Data visualisation is now taking the guesswork out of planning in government, making it easier for officials to understand trends and patterns through images.
This has helped cities such as New York target problems in public safety, while Medellin has used it to meet the Sustainable Development Goals. It has also informed policymakers and the public in Australia, and the European Union has used the approach for environmental policies.
Here are four examples of how data visualisation is giving insights to governments around the world.
New York City – Public Safety
“For those committed to stopping gun violence, the next question must be where the gun comes from,” according to the New York Attorney General’s office.
The city has come a long way from its grisly past, but gun violence still remains a problem in the city. The New York Attorney General office is staring the gun down in the barrel by tracking firearms used in crimes in the city to prevent future crimes.
The project collated information from guns recovered from crime scenes to track their movement across the United States. This enables law enforcement officers to create better policies and strategies by having a clearer picture of the movement of illegal firearms in and out of the city.

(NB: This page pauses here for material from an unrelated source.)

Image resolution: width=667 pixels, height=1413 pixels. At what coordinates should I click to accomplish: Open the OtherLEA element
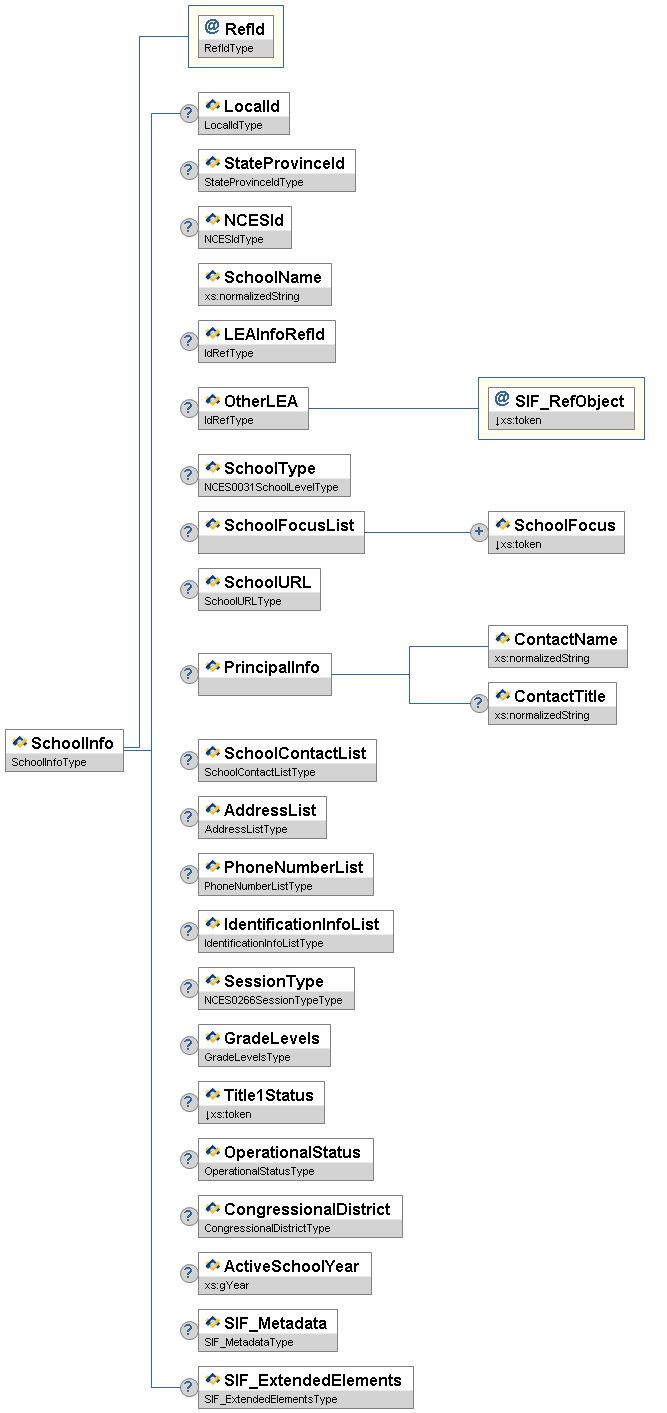coord(253,401)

Australia – Communicating health and welfare policies
The Australian Institute of Health and Welfare wants data to inform national discussions and policies. It is using visualisation tools to make numbers and statistics more accessible by showing how policies are making measurable impact.
The ease of using data visualisation to communicate has also sparked innovation in the independent statutory agency. Within the first year it was introduced, 6,000 visualisations were created internally, and 1,500 were shared publicly.
National health and social statistics – on its own – are often mind boggling to the broader public. For ground-up policymaking to be successful, the public needs access to data that tells a story, so they are empowered to give meaningful feedback.
Europe – Monitoring air pollution
The European Environment Agency is not holding its breath when it comes to tackling air pollution. It is tracking individual pollutants across all 28 member state to measure air quality standards over a period of more than ten years.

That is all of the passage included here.